「高野さん、大丈夫?」
私は咄嗟に、床に転んでしまった高野さんのそばに寄り、しゃがみ込んで、彼女の身を案じた。
高野さんは、自身が転ぶ際に、持っていたカメラを庇って倒れ込んだようで、したたかに臀部を床に強打してしまったようだ。
カメラが大事なのは解るものの、打ち所が悪ければ、ケガをしかねない訳で…。幸い、彼女が肩から下げていたカメラバッグがクッションになったお陰か、衝撃も和らいだようである。
それはそれとして、あと、彼女がなぜ転んでしまったのか?それを確認する為に、私は顔を上げてみた。するとそこには、とある人影があった。
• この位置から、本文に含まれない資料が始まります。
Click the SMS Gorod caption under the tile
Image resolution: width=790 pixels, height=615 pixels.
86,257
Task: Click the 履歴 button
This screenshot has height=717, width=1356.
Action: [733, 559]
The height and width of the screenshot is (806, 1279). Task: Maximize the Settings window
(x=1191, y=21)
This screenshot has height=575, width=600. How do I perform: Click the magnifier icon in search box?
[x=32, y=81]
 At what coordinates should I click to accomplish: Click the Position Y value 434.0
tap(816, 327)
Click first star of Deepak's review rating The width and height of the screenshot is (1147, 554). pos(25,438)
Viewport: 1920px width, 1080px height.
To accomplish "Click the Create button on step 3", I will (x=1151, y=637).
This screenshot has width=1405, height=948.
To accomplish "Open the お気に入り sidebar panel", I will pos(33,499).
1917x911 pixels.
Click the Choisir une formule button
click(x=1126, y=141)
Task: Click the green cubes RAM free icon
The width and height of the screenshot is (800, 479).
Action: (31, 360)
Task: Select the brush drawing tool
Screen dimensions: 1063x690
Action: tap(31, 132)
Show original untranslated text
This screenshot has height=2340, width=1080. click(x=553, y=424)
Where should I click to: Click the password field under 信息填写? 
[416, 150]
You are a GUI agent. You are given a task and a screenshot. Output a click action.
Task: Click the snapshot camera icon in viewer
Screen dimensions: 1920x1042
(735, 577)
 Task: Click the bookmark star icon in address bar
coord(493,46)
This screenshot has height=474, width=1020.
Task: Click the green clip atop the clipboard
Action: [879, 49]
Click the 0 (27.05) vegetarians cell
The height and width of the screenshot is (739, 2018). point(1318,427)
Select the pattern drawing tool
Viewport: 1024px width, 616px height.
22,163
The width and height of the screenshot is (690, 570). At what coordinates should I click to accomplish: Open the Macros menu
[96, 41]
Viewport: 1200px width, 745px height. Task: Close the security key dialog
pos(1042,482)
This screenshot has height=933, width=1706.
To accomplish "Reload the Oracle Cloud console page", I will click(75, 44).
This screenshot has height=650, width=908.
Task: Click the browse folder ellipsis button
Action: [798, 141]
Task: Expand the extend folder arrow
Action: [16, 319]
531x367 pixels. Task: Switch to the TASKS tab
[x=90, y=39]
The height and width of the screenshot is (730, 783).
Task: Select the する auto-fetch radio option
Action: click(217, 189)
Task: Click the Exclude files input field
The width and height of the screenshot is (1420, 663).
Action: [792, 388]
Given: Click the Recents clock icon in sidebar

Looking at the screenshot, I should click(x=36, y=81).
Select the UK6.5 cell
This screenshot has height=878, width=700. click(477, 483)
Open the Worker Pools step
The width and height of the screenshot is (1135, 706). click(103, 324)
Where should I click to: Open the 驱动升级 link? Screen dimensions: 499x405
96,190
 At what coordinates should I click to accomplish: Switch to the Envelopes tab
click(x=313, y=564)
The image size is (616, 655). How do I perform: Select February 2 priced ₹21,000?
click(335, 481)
そね人影は、頭をかく仕草をみせつつ、「あ…わりーわりー」と言いながら、頭をかく反対側の手で、廊下の電灯ねスイッチをオンにした。
少し間をおいて、廊下の電灯が一斉につく。そして闇に紛れていた人影は、はっきりとその姿を見せた。
「急に振り向くとは思わなかったからさ、こっちも驚いちゃたよ。けど、お前、驚きすぎ。」
人影の正体は、ブレザー姿の男子生徒だった。
彼は、廊下のスイッチを入れたあと、高野さんと私をジーっと見つつ、あくびをしながらそう言った。
襟のバッヂを見ると1−Eと見える。つまり、私たちと同学年と言うことだ。
パッと見は、周囲の男子生徒と同じような感じだけれども、髪はボサボサで、眠そう目をしている。
そして何より、異質な感じを見せているのは、彼が首に掛けている、多数の機材。ストップウォッチだったり、オペラグラスだったり、中には、普段は見慣れないようなものも見受けられた。